◆ **GIVEN TASK**
Replace every occurrence of "screenshot" with "image" in the material below, leaving everything else unchanged. Omit the pictures from your answer.
-*-
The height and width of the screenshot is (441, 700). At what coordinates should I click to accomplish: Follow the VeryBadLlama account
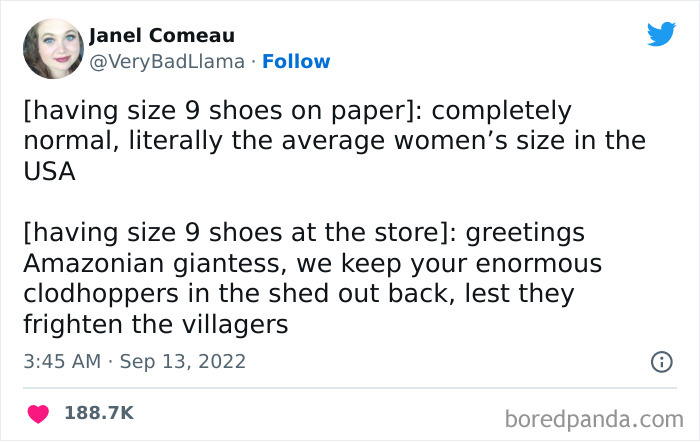coord(297,62)
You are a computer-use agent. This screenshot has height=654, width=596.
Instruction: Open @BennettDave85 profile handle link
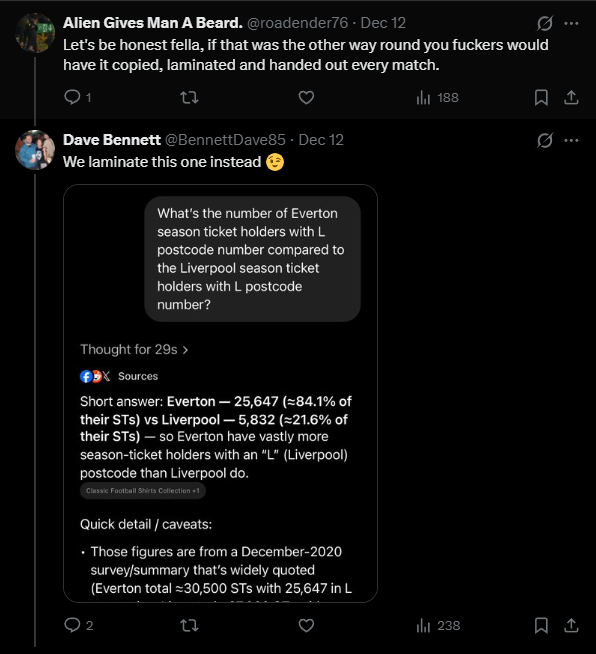click(x=225, y=140)
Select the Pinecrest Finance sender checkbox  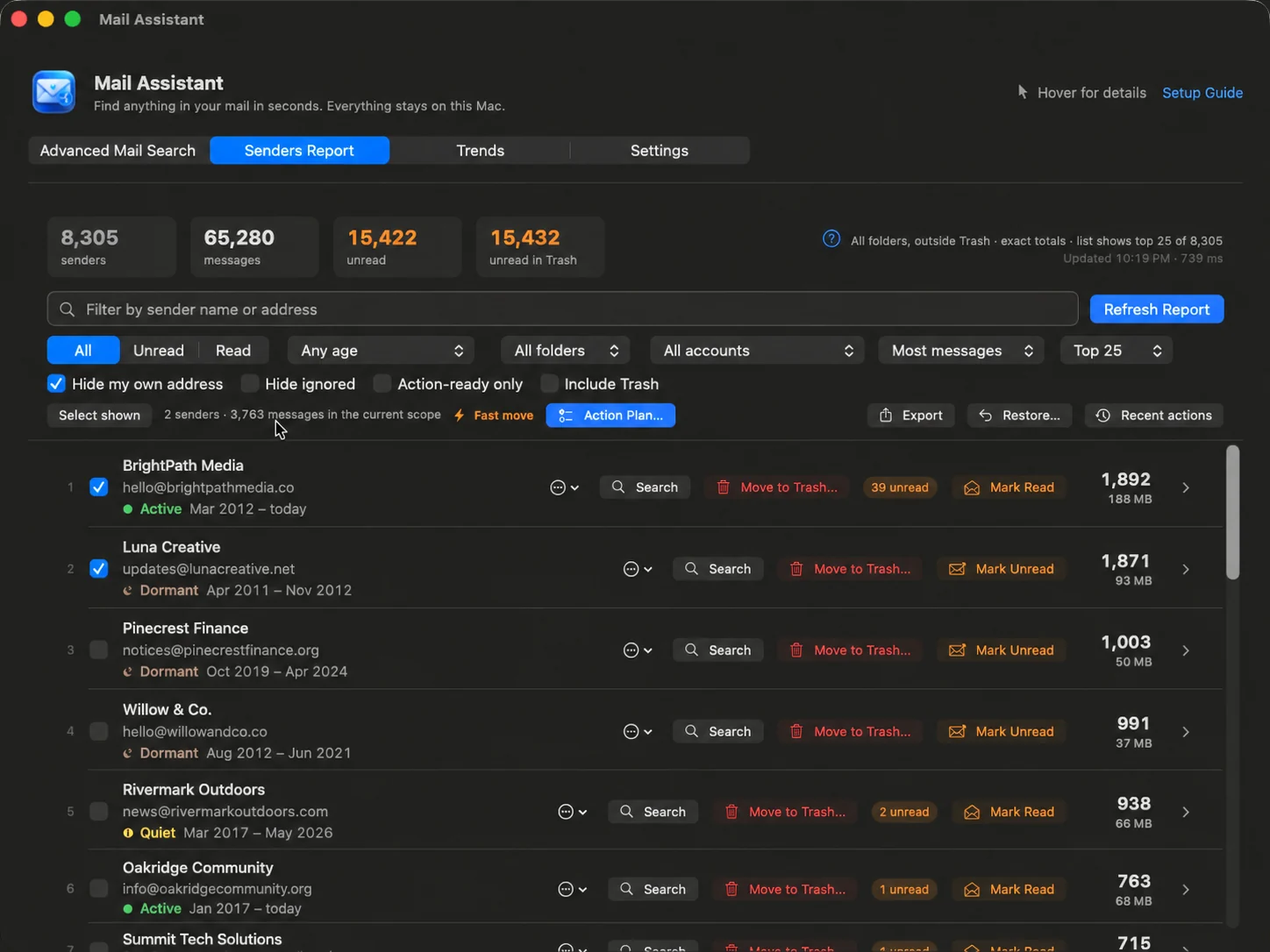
-*-
◆ **TASK OUTPUT**
The height and width of the image is (441, 700). At what coordinates should I click to accomplish: Follow the VeryBadLlama account
coord(297,62)
You are a computer-use agent. This image has height=654, width=596.
Instruction: Open @BennettDave85 profile handle link
click(x=225, y=140)
Select the Pinecrest Finance sender checkbox  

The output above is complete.